- Extracted information -
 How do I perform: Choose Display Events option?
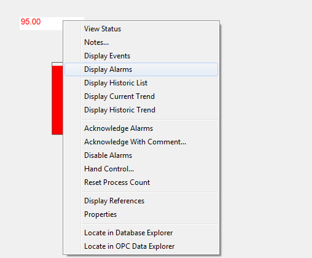pyautogui.click(x=141, y=56)
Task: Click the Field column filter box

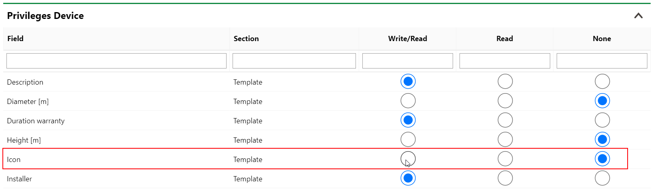Action: pos(116,61)
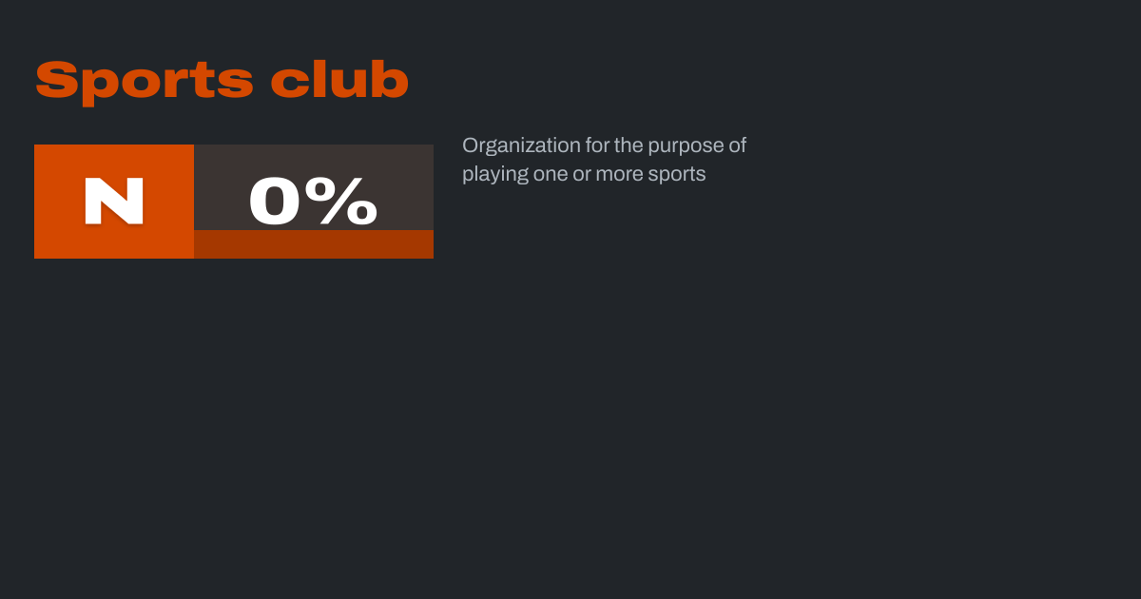Image resolution: width=1141 pixels, height=599 pixels.
Task: Click the dark orange progress bar
Action: tap(314, 244)
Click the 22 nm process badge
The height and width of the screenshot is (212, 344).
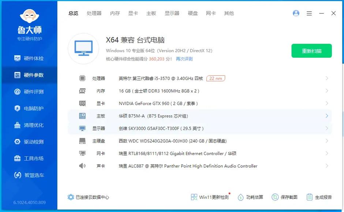point(216,78)
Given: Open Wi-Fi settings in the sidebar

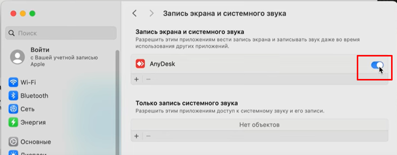Looking at the screenshot, I should (x=28, y=82).
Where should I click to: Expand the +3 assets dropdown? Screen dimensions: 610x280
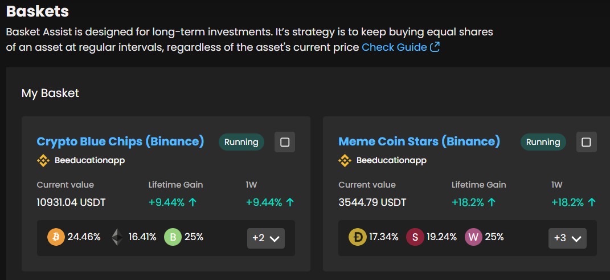click(x=567, y=238)
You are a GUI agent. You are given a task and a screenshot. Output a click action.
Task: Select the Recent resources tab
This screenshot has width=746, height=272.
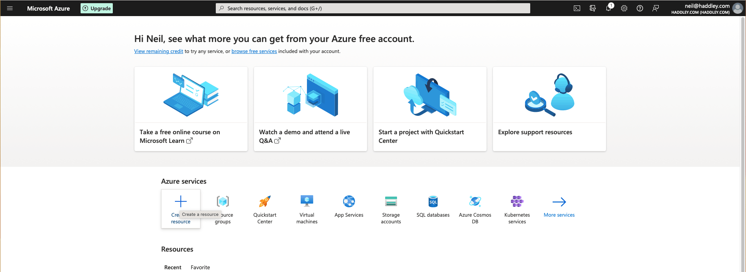173,267
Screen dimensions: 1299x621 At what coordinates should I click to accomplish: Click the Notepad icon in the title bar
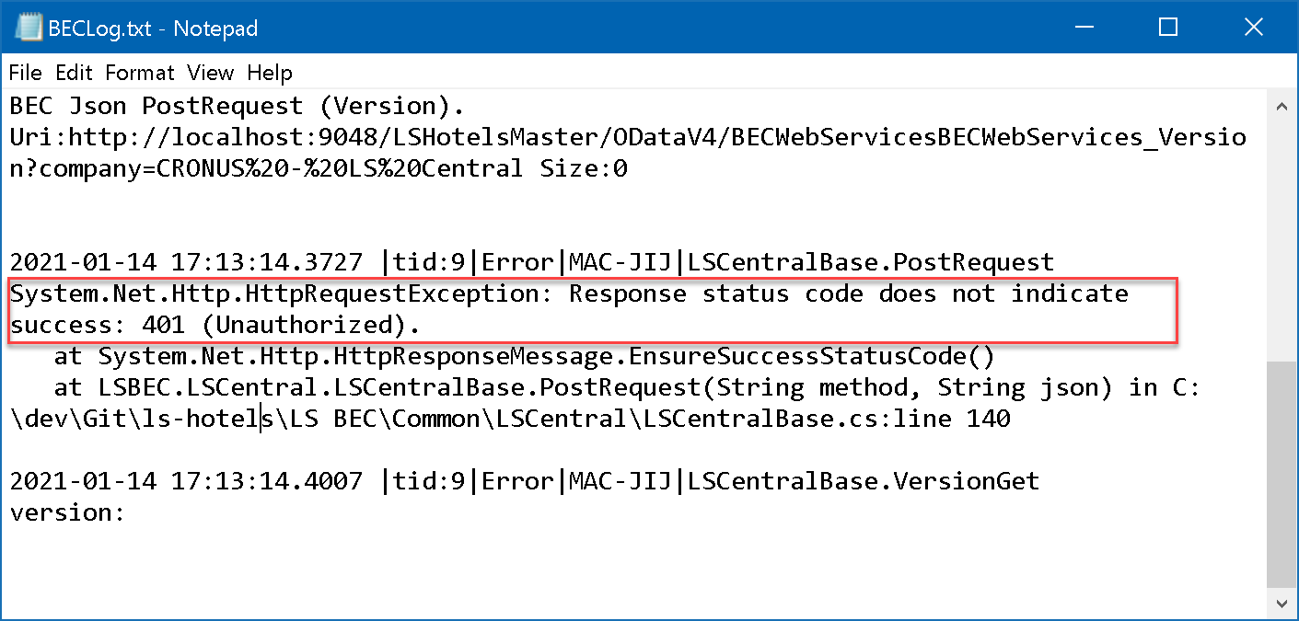tap(31, 28)
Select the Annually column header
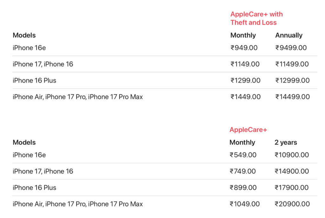 (289, 35)
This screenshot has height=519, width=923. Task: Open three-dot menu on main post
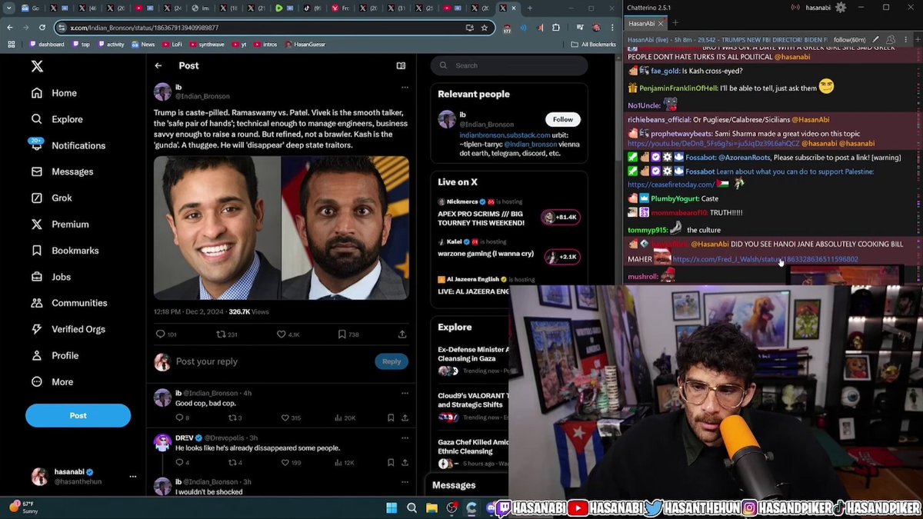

- To do -
Update the data above by replacing "Wi-Fi settings" with "Bluetooth settings" and keeping everything else the same. Leave out the pictures when you write it out again.

- Solution to the problem -
 How do I perform: Choose Display Events option?
pyautogui.click(x=141, y=56)
Task: Click the Field column filter box

Action: pos(116,61)
Image resolution: width=1141 pixels, height=599 pixels.
Task: Click the dark orange progress bar
Action: tap(314, 244)
Click the 22 nm process badge
The height and width of the screenshot is (212, 344).
point(216,78)
Given: Open Bluetooth settings in the sidebar

Looking at the screenshot, I should (x=28, y=82).
Where should I click to: Expand the +3 assets dropdown? Screen dimensions: 610x280
click(x=567, y=238)
You are a GUI agent. You are given a task and a screenshot. Output a click action.
Task: Select the Recent resources tab
This screenshot has width=746, height=272.
173,267
Screen dimensions: 1299x621 At what coordinates should I click to accomplish: Click the Notepad icon in the title bar
tap(31, 28)
Select the Annually column header
 (289, 35)
This screenshot has height=519, width=923. Task: Open three-dot menu on main post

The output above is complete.